Set task 1 |
Write out the stretch of the autoresearch loop passage from "6. Repeat forever, unsupervised." through "dots are failures." word for word.
Set task 2 |
Gather every line of the records that contains the word "Pick".

=== Selected extract ===

That may sound like a strange hobby, but it’s actually a sandbox for something much bigger.

Subscribe now


The Concept: Karpathy’s Autoresearch Loop

In March 2026, Andrej Karpathy open-sourced a concept called the autoresearch loop. Strip away the academic framing and it’s elegantly simple:

The Loop

  1. Human writes a research objective once

  2. AI agent proposes a change

  3. Agent runs the experiment

  4. Agent measures the result against a clean metric

  5. If better: keep. If worse: revert. Log everything.

  6. Repeat forever, unsupervised.

Karpathy applied this to machine learning training.

Image

The chart above is from Karpathy’s actual autoresearch run. Each dot is a complete experiment.

The gray dots are failures.
The green dots are the ones that improved the score.
Out of 276 experiments, only 29 made the cut.

That green staircase line trending downward? That’s the system getting better over time, one small improvement at a time, without a human touching anything.

The gray dots (failures) are what makes the green dots (successes) trustworthy. If you only showed me the 29 winners, I’d have no way to know whether you got lucky or found something real. The fact that 247 experiments failed and were logged honestly is what gives the 29 survivors their credibility.

The insight that stuck with me: it’s not a smarter agent. It’s a tighter loop with a clean metric. Intelligence compounds from iteration speed, not from any individual experiment being clever.

=== Provided entries ===

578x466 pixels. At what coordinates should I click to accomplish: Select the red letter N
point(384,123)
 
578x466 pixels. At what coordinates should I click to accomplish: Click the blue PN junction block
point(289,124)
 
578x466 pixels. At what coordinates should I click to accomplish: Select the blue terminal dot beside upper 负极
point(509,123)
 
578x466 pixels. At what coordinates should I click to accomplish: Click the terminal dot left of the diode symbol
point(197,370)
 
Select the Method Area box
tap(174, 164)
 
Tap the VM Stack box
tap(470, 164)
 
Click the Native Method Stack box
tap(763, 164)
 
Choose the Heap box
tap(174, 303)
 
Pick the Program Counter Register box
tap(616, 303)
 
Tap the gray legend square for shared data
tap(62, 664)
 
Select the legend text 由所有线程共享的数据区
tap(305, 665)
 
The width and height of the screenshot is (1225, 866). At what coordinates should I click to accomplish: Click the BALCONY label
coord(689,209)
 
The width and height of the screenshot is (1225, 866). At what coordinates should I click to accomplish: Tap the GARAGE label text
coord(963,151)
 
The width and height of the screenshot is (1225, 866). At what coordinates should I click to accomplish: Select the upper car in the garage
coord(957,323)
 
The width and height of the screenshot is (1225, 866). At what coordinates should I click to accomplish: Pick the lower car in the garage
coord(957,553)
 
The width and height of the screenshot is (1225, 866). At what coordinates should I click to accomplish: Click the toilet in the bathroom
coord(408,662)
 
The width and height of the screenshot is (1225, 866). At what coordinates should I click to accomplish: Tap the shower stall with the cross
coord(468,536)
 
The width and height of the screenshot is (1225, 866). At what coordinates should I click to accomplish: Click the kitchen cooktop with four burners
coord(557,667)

===

Full response 1 |
6. Repeat forever, unsupervised.

Karpathy applied this to machine learning training.

Image

The chart above is from Karpathy’s actual autoresearch run. Each dot is a complete experiment.

The gray dots are failures.

Full response 2 |
Pick the Program Counter Register box
The width and height of the screenshot is (1225, 866). At what coordinates should I click to accomplish: Pick the lower car in the garage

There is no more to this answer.